**EXTRACT PROVIDED:**
The bracelet itself and the cumulative total
The base bracelet is a separate line on the written offer. A typical bracelet body is 6 to 12 grams of 9ct, 14ct or 18ct gold depending on style and weight. Add fifteen charms and the cumulative weight is often 25 to 40 grams of mixed-carat gold; the per-carat segments add up to a materially higher total than the bracelet alone.
Where a customer wants to sell only some charms and keep others, the written offer lets you accept charm-by-charm. The base bracelet and any kept charms are returned at no cost; payment for accepted charms goes out by Faster Payments.
Four moving parts, all visible
- You ask, we steer. WhatsApp us photos of your charm bracelets; you get an honest indicative figure and no pressure to go further.
- We send the label. A free Royal Mail Special Delivery label arrives, tracked and signed for, with a QR-code option if you cannot print.
- You post when ready. No countdown. Use whatever padded packaging you already have.
- We test, you decide. Items are weighed and XRF-assayed, the written offer is sent, and you either accept for a Faster Payments transfer or decline for a free insured return.
Postage and cover
Royal Mail Special Delivery cover may be available up to £2,500 depending on the postal method and cover level used. The label we send is Royal Mail Special Delivery Guaranteed: tracked end to end, signed for on delivery, and arranged with that compensation cover per parcel. If you believe your items are worth more, message us before posting and we will arrange the right approach, whether that is additional cover or splitting items across more than one parcel. Full detail is on postage and insurance, and is it safe to post gold? walks through posting valuables safely.
If the offer is not for you
Then nothing happens except a free return. We send your items back by tracked, insured post at our cost, with no fee for declining and no follow-up. A valuation is only worth having if you can turn it down freely, so you can. See what happens if I decline the offer.
The payment step
Acceptance triggers payment: a direct bank transfer by Faster Payments, to the account you give us. Nothing to bank and nothing to chase.
Built to be trusted, not just believed
- Owner-run, with a named founder accountable for the service
- Every item XRF-assayed, the result shown to you in writing
- Free insured postage both ways, so a valuation is genuinely no-obligation
- Honest about its limits, including when a specialist would suit you better
- No fabricated reviews and no invented numbers, anywhere on the site
Common questions
Can I keep some charms and sell the rest?

**GIVEN RECORDS:**
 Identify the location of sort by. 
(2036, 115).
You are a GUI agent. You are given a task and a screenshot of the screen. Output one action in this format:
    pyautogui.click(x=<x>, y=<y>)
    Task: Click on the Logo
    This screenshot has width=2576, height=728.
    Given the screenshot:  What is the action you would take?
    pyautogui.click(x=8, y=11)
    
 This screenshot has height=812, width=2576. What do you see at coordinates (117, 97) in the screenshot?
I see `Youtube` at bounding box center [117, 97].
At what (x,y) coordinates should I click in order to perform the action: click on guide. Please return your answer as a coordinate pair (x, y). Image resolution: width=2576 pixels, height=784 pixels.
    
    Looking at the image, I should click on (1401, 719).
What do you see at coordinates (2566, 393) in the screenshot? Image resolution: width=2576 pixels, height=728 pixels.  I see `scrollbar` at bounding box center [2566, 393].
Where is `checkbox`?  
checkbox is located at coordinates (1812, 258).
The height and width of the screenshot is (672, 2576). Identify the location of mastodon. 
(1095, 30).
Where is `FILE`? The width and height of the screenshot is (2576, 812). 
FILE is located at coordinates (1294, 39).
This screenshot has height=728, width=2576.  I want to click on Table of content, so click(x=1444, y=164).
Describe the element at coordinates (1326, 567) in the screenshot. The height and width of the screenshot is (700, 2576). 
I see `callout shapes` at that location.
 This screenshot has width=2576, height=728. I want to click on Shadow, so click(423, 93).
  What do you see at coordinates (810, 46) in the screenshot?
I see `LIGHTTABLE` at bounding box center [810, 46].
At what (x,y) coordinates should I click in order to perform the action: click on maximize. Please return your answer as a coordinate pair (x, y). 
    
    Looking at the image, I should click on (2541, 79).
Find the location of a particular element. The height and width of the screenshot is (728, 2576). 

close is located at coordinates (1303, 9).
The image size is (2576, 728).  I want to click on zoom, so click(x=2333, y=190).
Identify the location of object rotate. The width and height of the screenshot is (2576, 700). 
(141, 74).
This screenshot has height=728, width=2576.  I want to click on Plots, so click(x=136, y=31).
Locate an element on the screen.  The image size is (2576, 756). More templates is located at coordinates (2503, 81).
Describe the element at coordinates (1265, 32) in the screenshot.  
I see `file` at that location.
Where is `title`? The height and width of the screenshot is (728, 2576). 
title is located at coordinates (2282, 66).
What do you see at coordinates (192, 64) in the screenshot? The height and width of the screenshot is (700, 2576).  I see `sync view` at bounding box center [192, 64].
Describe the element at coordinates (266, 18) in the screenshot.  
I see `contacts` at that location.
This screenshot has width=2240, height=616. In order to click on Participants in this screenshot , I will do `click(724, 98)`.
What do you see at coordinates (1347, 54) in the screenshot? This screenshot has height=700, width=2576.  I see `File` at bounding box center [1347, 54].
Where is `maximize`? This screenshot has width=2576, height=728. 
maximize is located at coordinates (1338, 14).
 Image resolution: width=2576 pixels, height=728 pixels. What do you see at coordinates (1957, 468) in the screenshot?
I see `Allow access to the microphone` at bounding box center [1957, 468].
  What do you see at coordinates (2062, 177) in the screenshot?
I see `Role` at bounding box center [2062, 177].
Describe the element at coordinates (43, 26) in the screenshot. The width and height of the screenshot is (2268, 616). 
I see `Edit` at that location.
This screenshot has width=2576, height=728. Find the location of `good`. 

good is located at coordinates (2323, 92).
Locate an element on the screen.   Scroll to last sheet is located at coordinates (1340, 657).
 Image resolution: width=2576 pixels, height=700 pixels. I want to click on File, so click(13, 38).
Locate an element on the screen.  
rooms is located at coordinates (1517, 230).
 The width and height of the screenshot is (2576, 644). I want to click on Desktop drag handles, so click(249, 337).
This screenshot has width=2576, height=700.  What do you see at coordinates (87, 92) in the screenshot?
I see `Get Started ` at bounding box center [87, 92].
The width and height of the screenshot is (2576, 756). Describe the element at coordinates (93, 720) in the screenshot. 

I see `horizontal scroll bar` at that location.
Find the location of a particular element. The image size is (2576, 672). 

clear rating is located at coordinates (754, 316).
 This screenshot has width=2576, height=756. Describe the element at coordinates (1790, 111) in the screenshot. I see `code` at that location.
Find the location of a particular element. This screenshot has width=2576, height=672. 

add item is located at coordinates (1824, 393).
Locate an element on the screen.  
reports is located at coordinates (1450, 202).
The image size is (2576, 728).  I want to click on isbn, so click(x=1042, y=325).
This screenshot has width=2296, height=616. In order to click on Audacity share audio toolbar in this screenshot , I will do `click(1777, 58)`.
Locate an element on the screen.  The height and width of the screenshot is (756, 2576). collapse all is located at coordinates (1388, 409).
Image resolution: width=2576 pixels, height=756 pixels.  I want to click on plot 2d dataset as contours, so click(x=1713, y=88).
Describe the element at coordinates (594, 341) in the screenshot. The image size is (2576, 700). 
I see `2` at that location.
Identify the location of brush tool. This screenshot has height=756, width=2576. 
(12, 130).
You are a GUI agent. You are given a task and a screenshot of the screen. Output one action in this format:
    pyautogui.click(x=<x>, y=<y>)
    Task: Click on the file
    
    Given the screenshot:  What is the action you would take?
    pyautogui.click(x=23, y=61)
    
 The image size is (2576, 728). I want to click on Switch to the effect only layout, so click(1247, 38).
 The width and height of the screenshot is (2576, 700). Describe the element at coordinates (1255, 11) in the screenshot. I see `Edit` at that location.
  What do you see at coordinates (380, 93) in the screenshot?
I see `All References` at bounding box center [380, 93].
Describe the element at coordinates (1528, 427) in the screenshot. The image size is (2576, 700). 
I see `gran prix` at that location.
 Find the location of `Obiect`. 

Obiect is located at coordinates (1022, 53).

**PROBLEM REQUIREMENTS:** Copy the charm bracelet text from "Four moving parts, all" up to and including "to go further.", putting "Email" wherever "WhatsApp" appears. Use only the charm bracelet text for this.

**RESPONSE BELOW:**
Four moving parts, all visible
- You ask, we steer. Email us photos of your charm bracelets; you get an honest indicative figure and no pressure to go further.